PCR Annealing Temperature Calculator
Calculate the optimal annealing temperature for PCR reactions based on your primer sequences using the nearest-neighbor thermodynamic method or the basic Wallace rule.
Formulas
1. Wallace Rule (quick estimate, primers 14–20 bp):
Tm = 2(A + T) + 4(G + C)
where A, T, G, C are the counts of each nucleotide in the primer.
2. Nearest-Neighbor Thermodynamics (SantaLucia 1998 — recommended):
Tm (K) = ΔH° / (ΔS° + R · ln(CT/4))
Tm (°C) = Tm (K) − 273.15
where ΔH° = sum of nearest-neighbor enthalpies + initiation terms (kcal/mol), ΔS° = sum of nearest-neighbor entropies + initiation terms (cal/mol/K), R = 1.987 cal/mol/K, CT = total primer strand concentration (mol/L).
Salt Correction (Owczarzy et al. 2004):
Tm(corrected) = Tm + 16.6 · log₁₀([Na⁺])
where [Na⁺] is in mol/L.
Annealing Temperature:
Ta = T̄m − 5 °C (range: T̄m − 7 to T̄m − 3 °C)
where T̄m is the average Tm of the two primers.
Assumptions & References
- The nearest-neighbor model assumes the primer forms a perfect Watson-Crick duplex with its complement under standard conditions.
- IUPAC ambiguity codes (R, Y, S, W, K, M, B, D, H, V, N) are excluded from nearest-neighbor calculations; the clean ATGC subsequence is used.
- The Wallace rule is most accurate for primers between 14 and 20 bp and does not account for salt concentration or primer concentration.
- The nearest-neighbor parameters are from: SantaLucia J. (1998).

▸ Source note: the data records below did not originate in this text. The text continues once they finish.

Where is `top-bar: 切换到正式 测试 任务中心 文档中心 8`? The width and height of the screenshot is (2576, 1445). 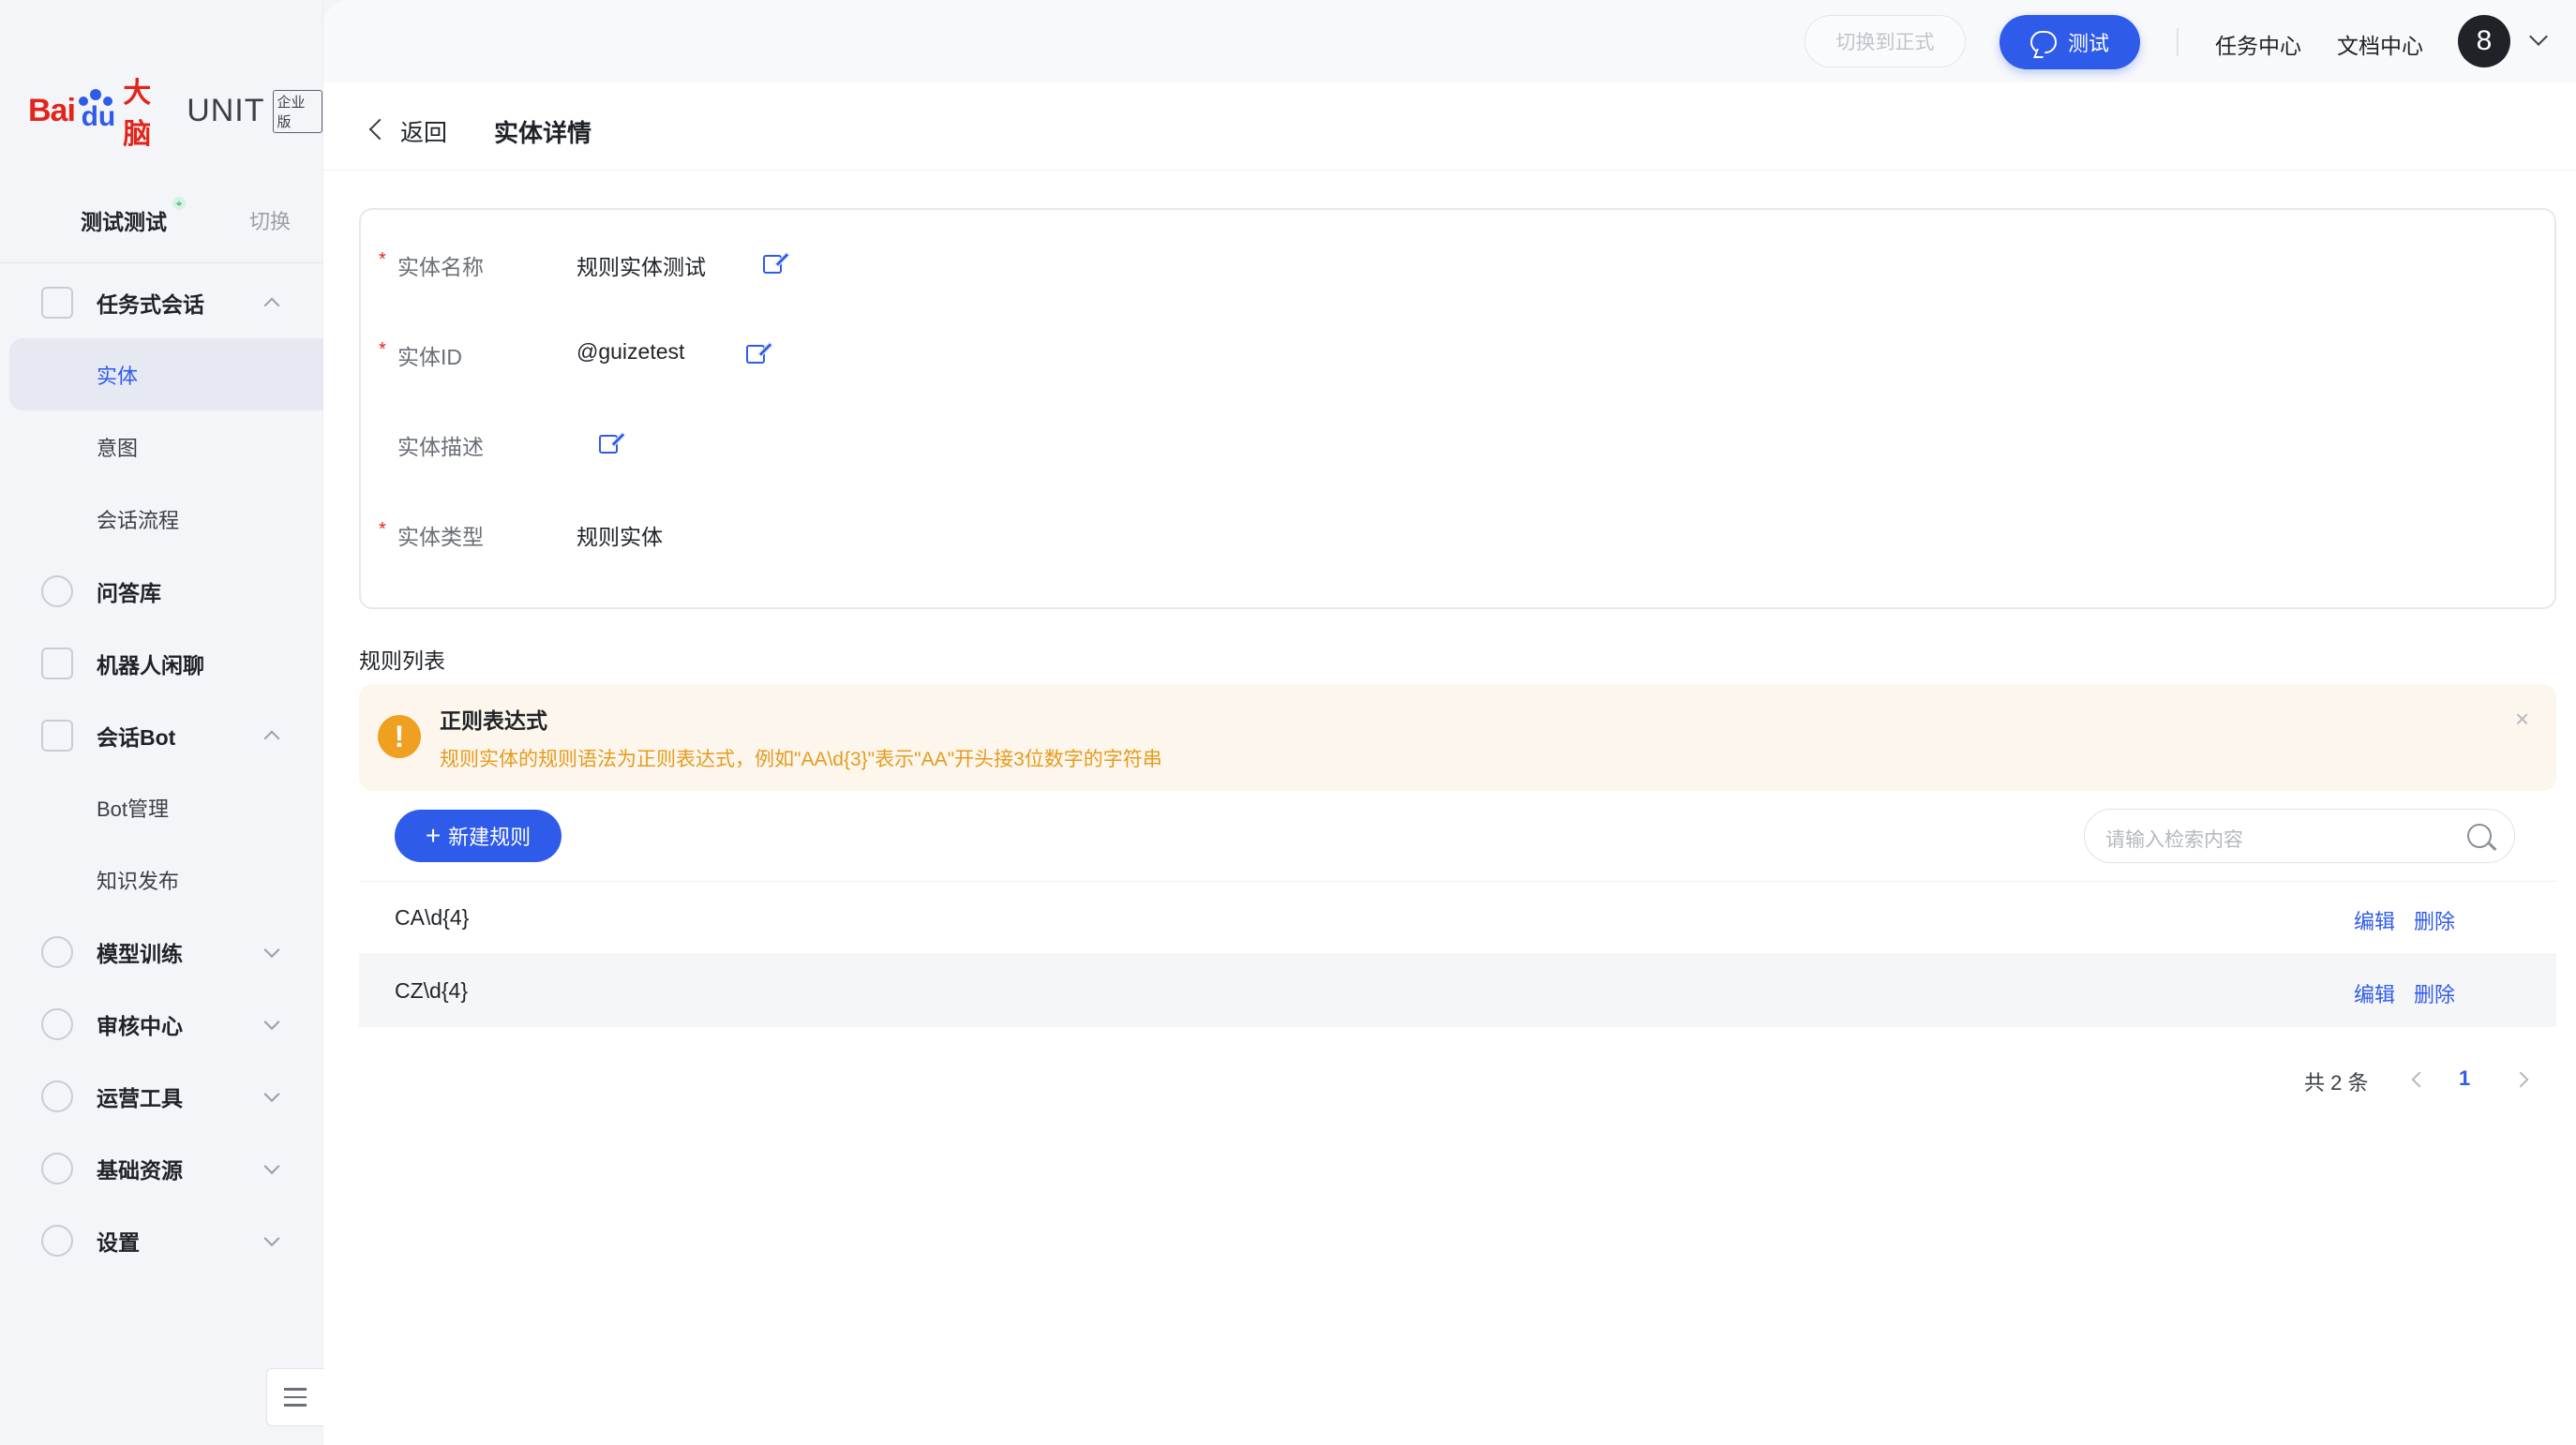 top-bar: 切换到正式 测试 任务中心 文档中心 8 is located at coordinates (1450, 41).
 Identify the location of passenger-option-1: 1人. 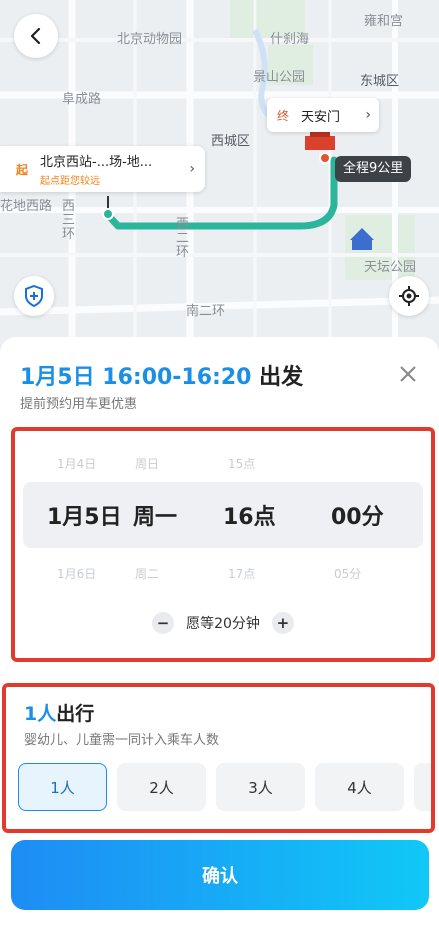
(62, 787).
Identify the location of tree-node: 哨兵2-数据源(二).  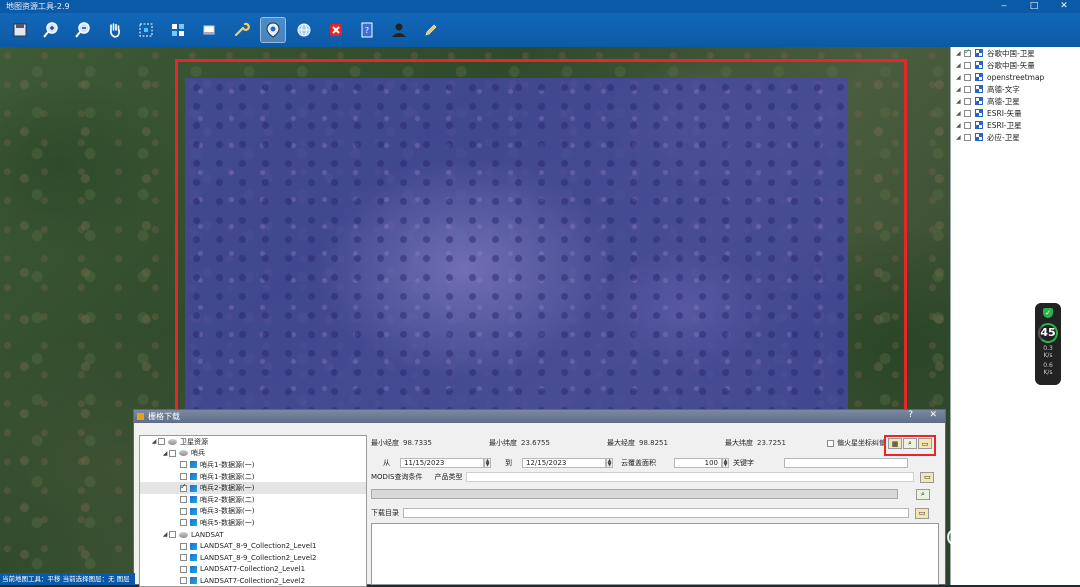
(253, 500).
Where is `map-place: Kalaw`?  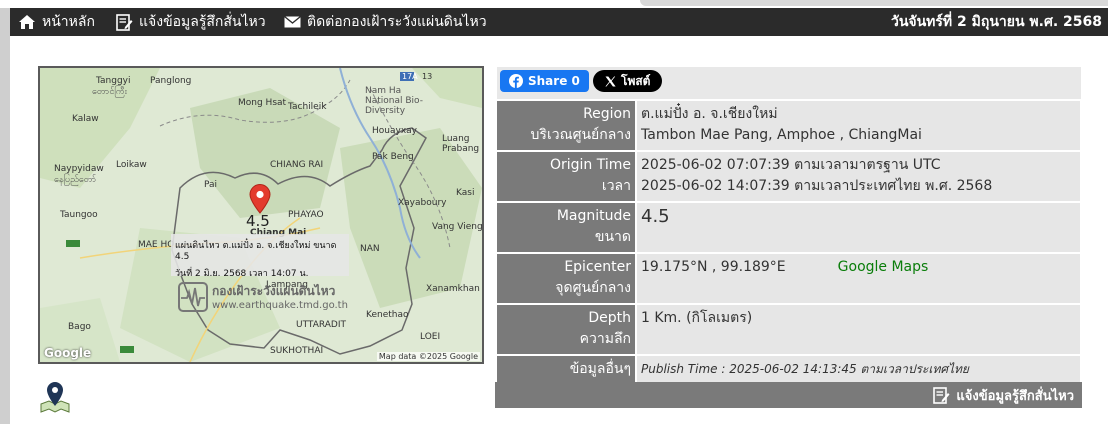 map-place: Kalaw is located at coordinates (86, 119).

A unified view of polymer, dumbbell, and oligonucleotide DNA nearest-neighbor thermodynamics. PNAS, 95(4), 1460–1465.
- Salt correction from: Owczarzy R. et al. (2004). Effects of sodium ions on DNA duplex oligomers. Biochemistry, 43(12), 3537–3554.
- The recommended annealing temperature is typically 5°C below the average Tm of the primer pair; empirical optimization (gradient PCR) is advised.
- A Tm difference >5°C between primers may reduce PCR efficiency and specificity.
- This calculator assumes non-self-complementary primers (CT/4 term in the Tm equation).
- Default conditions: 50 mM Na⁺, 250 nM primer concentration — typical for standard PCR.